Victorinox Werks Traveler is light, durable, expensive and has version numbers. Yep, just like software. I own the Werks Traveler 2.0 24″ suitcase. When version 3.0 came out all their retailers dumped stock to the luggage and travel discounters. Learned about it because I’m on Sierra Trading Post’s mailing list.
During the recent spike in oil prices most airlines did some combination of lowering their baggage limit and increasing their excess baggage fees. Philippine Airlines, for example, changed their fees from a per pound fee to a flat $75 or $150 for a heavy bag. Ouch.
Compare the weight of Werks Traveler bags to bags of comparable size and features. The Victornox weighs a lot less. Compare the higher price for the Victornox bag to your favorite airline’s excess weight fees and do the math. Or wait for version 4.0 to come out and buy a 3.0 piece from a discounter.
The best thing about the bag is it’s pull handle. I feel the weight of the bag as something I’m mostly pulling forward, not something I’m partially lifting.
The hand grip on the end of the arm rotates 90 degrees. I find it easier on my wrist when my palm is facing my body:
not parallel to the floor:
Finally the handle is rugged. On every pass through an airport I see people dealing with broken pull handles. After one bus ride the luggage guy was just tossing bags out. One passenger saw his bag only to see another land on it. He grabbed the pull handle of the other bag to move it off his suitcase. He broke the handle. I didn’t hang around to see the subsequent conversation with the broken bag’s owner.

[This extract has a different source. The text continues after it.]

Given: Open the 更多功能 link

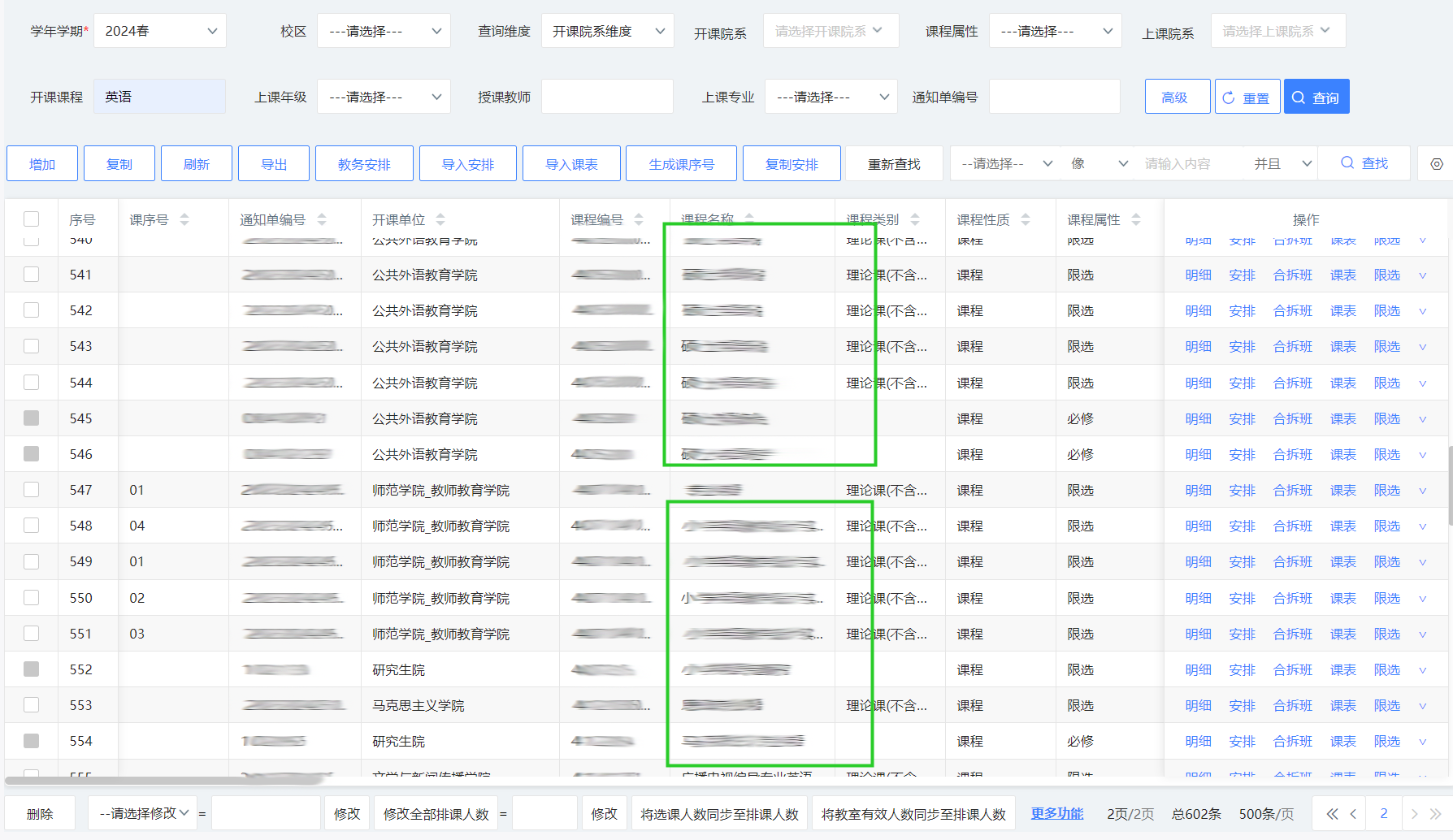Looking at the screenshot, I should [1056, 814].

The Werks bag’s extension arm is a single aluminum tube with a cross section large enough to give it substantial strength. My bag was dropped on it’s extended arm. Because it is curved, that meant a significant impact. (The typical straight extension arms would strike the floor flat, spreading the impact). The arm gained a little slop in it’s action but it didn’t break. I count that as a win.